Reliability simulation requires aged models of devices which can be extracted while operating the circuit under elevated operating conditions (also called accelerated stress or burn-in). Under accelerated stress, devices age very quickly and incur measurable amount of degradation from which aged models can be extracted. These aged models are then extrapolated back to normal operating conditions while running reliability simulations.

Two of the reliability simulation tools have also been discussed briefly. BERT is a set of tools to simulate several reliability effects and is used in conjunction with a device level simulator, usually SPICE. GLACIER on the other hand is a gate level reliability simulator which only takes into account the degraded gate delays for aged circuit.

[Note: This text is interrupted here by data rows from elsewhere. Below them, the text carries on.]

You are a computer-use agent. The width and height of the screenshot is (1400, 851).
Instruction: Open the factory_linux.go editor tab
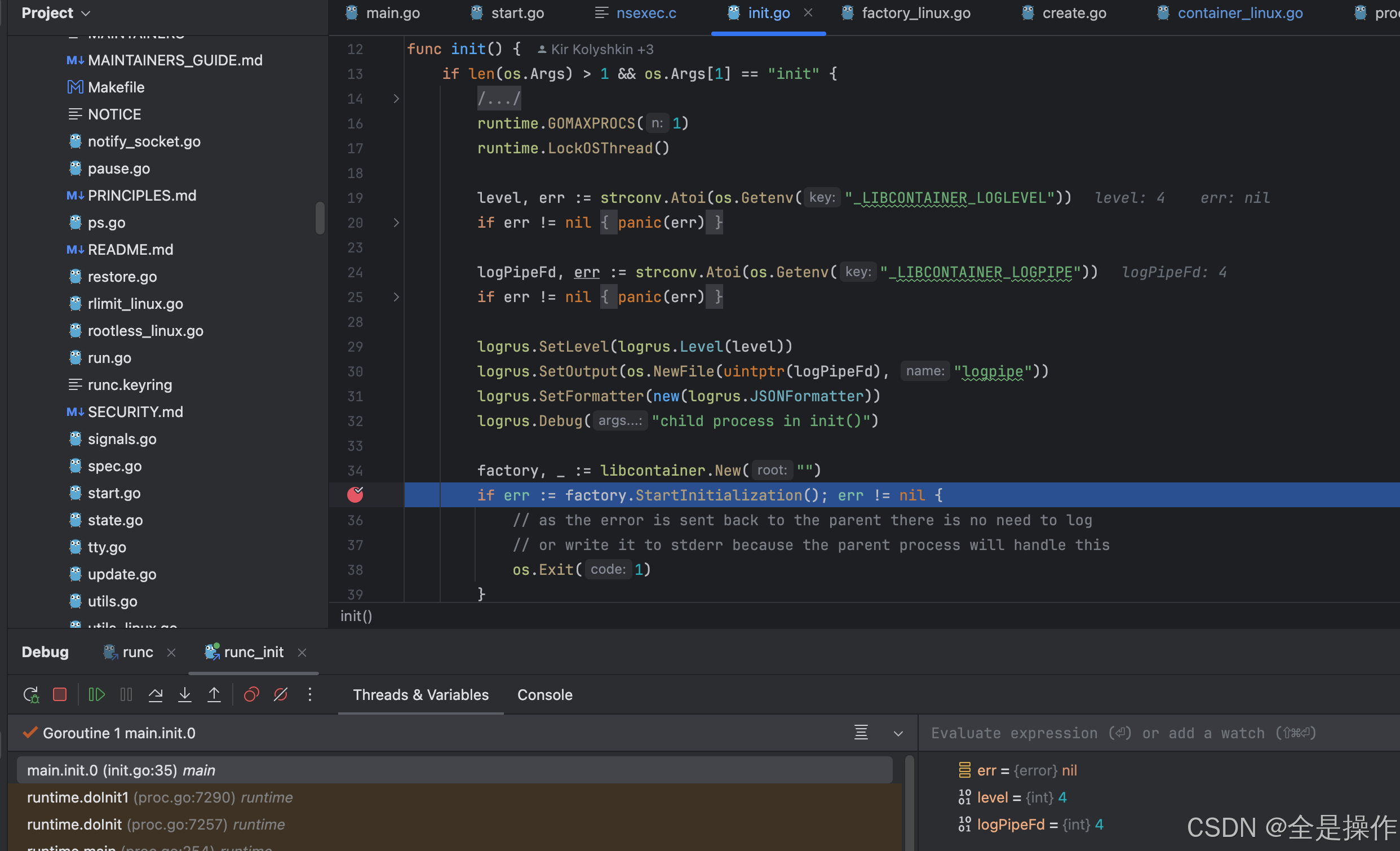915,12
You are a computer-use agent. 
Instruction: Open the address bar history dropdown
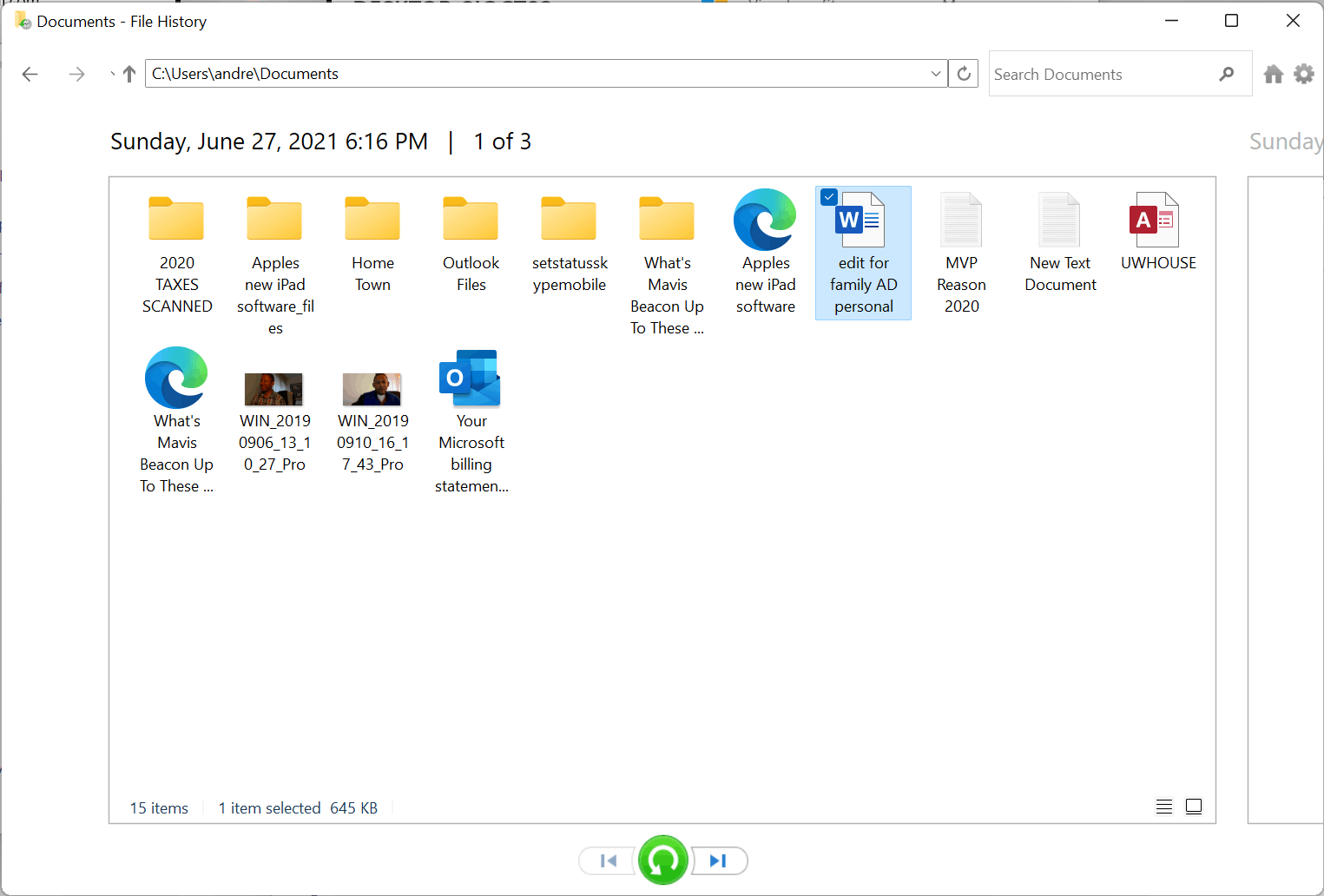pyautogui.click(x=935, y=74)
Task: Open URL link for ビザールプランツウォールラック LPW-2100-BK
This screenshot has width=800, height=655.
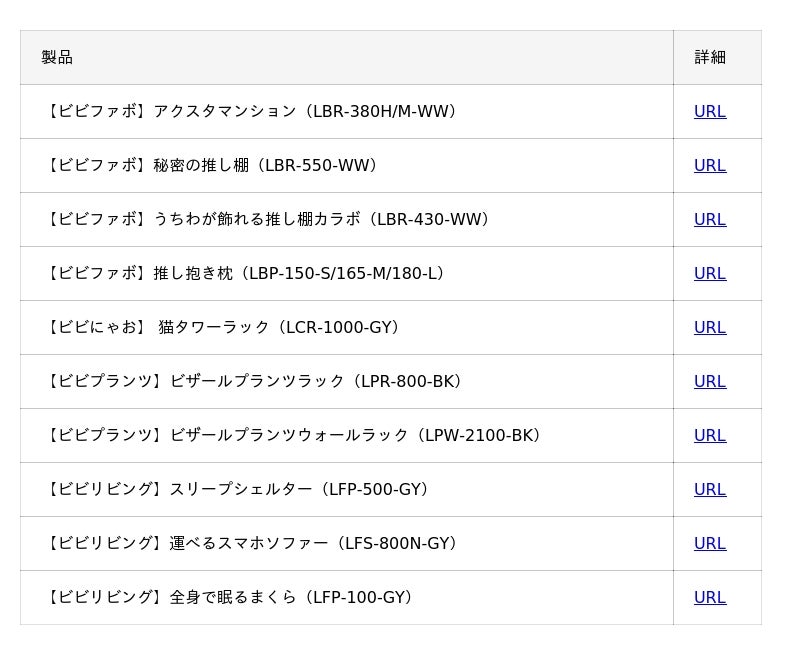Action: (x=710, y=436)
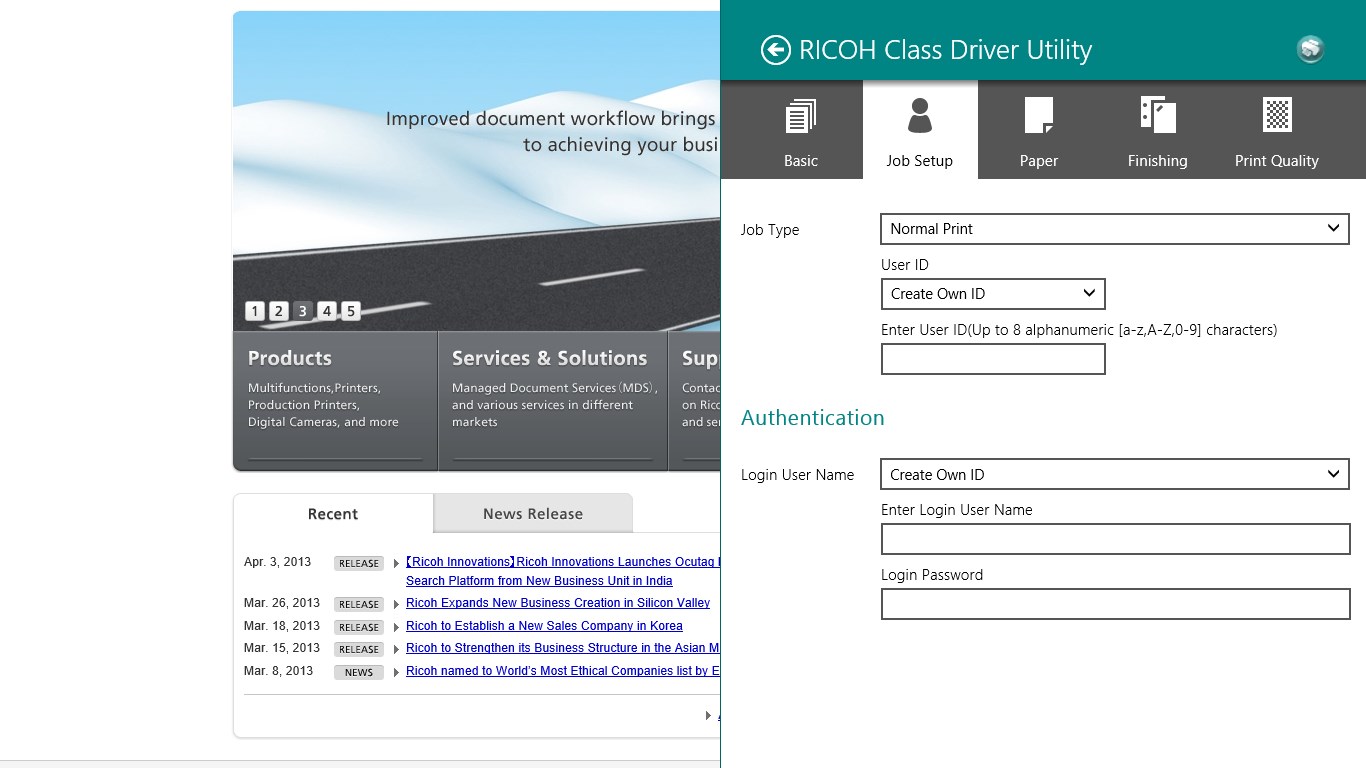Switch to the News Release tab
The height and width of the screenshot is (768, 1366).
click(x=532, y=513)
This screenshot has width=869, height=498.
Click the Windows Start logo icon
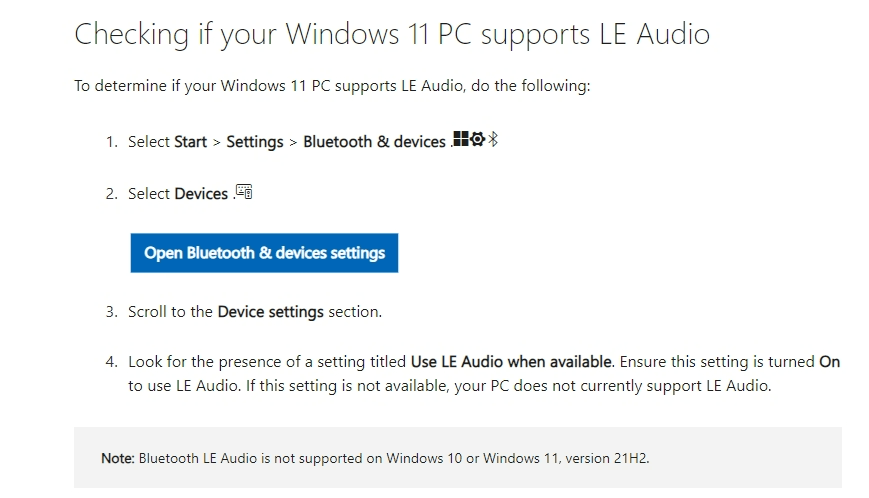click(461, 138)
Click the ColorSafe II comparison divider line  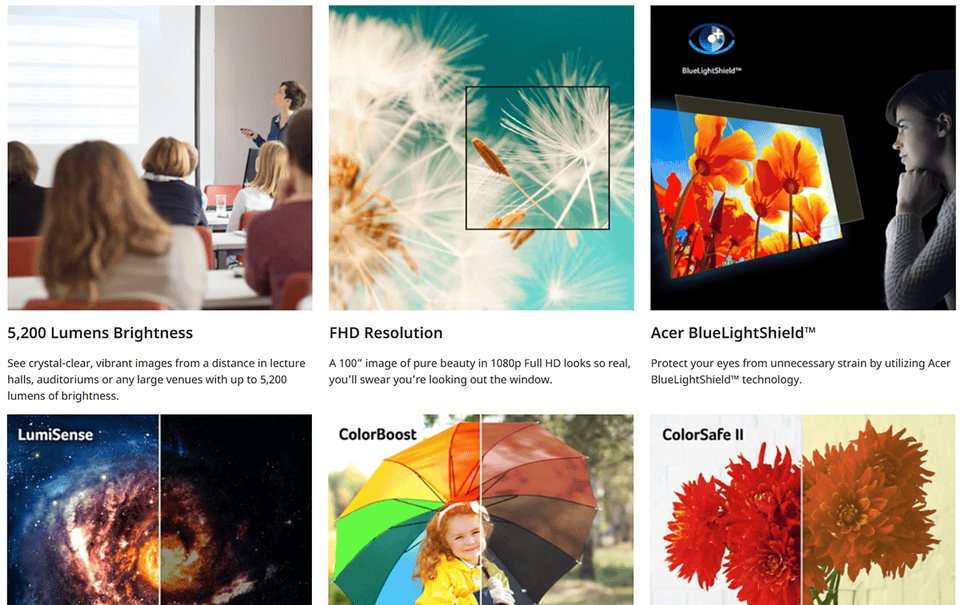[x=802, y=510]
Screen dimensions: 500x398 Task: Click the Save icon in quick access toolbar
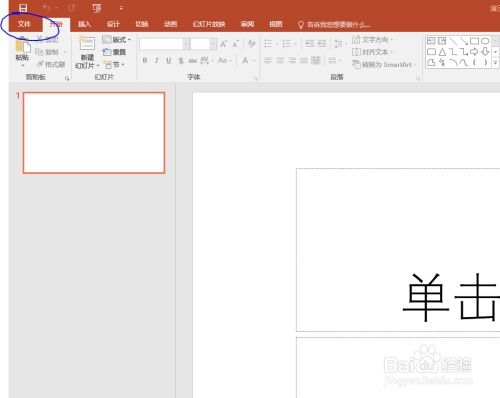tap(23, 7)
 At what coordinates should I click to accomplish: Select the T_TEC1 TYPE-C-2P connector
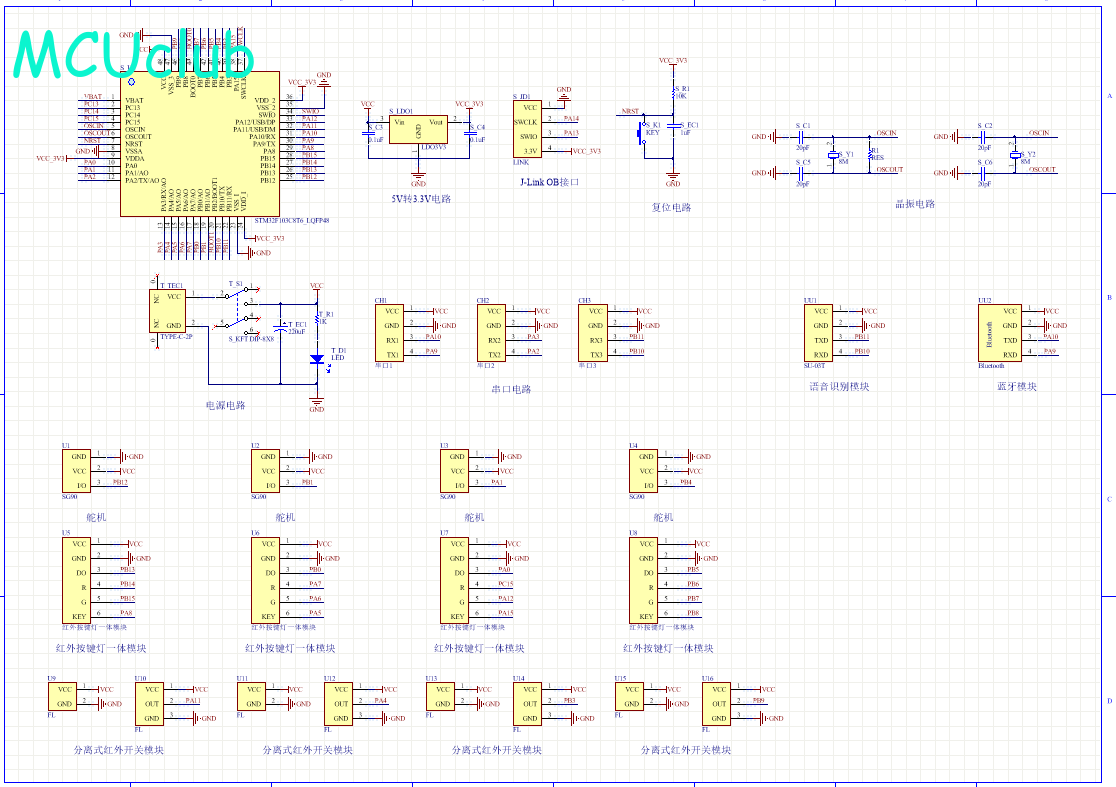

Increased interest in semiconductor reliability has lead to the development of several tools for circuit design and analysis. Reliability aware design saves a designer precious design margins from wasting into conservative guard bands. As future technologies will have even tighter design margins and increased parameter variations, reliability aware design will surely become a necessity instead of an option.

# Bibliography

- Zhihong Liu, Bruce W. McGaughy, and James Z. Ma. Design tools for reliability analysis. In DAC '06: Proceedings of the 43rd annual conference on Design automation, pages 182–187, New York, NY, USA, 2006. ACM.
- [2] Neil H. E. Weste, David Harris, and Ayan Banerjee. CMOS VLSI Design: A Circuits and Systems Perspective. Pearson Education, 3rd edition, 2005.
- [3] Wikipedia. Bathtub curve Wikipedia, the free encyclopedia, 2009. [Online; accessed 26-Feburary-2009].
- [4] Keith Green, Fuchen Mu, Gautam Kapila1, and Vijay Reddy. Simulation of circuit reliability with RelXpert. In *Cadence Designer Network User Group*. September 2005. [Online; accessed 1-March-2009].
- [5] Wikipedia. Negative bias temperature instability Wikipedia, the free encyclopedia, 2009. [Online; accessed 26-Feburary-2009].
- [6] Wikipedia. Electromigration Wikipedia, the free encyclopedia, 2009. [Online; accessed 26-Feburary-2009].
- [7] R.H. Tu, E. Rosenbaum, et al. Berkeley reliability tools—BERT. IEEE Trans. Computer-Aided Design of Integrated Circuits and Systems, 12(10):1524–1534, 1993.
- [8] Lifeng Wu, Jingkun Fang, et al. Glacier: A hot carrier gate level circuit characterization and simulation system for VLSI design. In *ISQED 2000: Proceedings of the IEEE First International Symposium on Quality Electronic Design, 2000*, pages 73–79, New York, NY, USA, 2000. IEEE.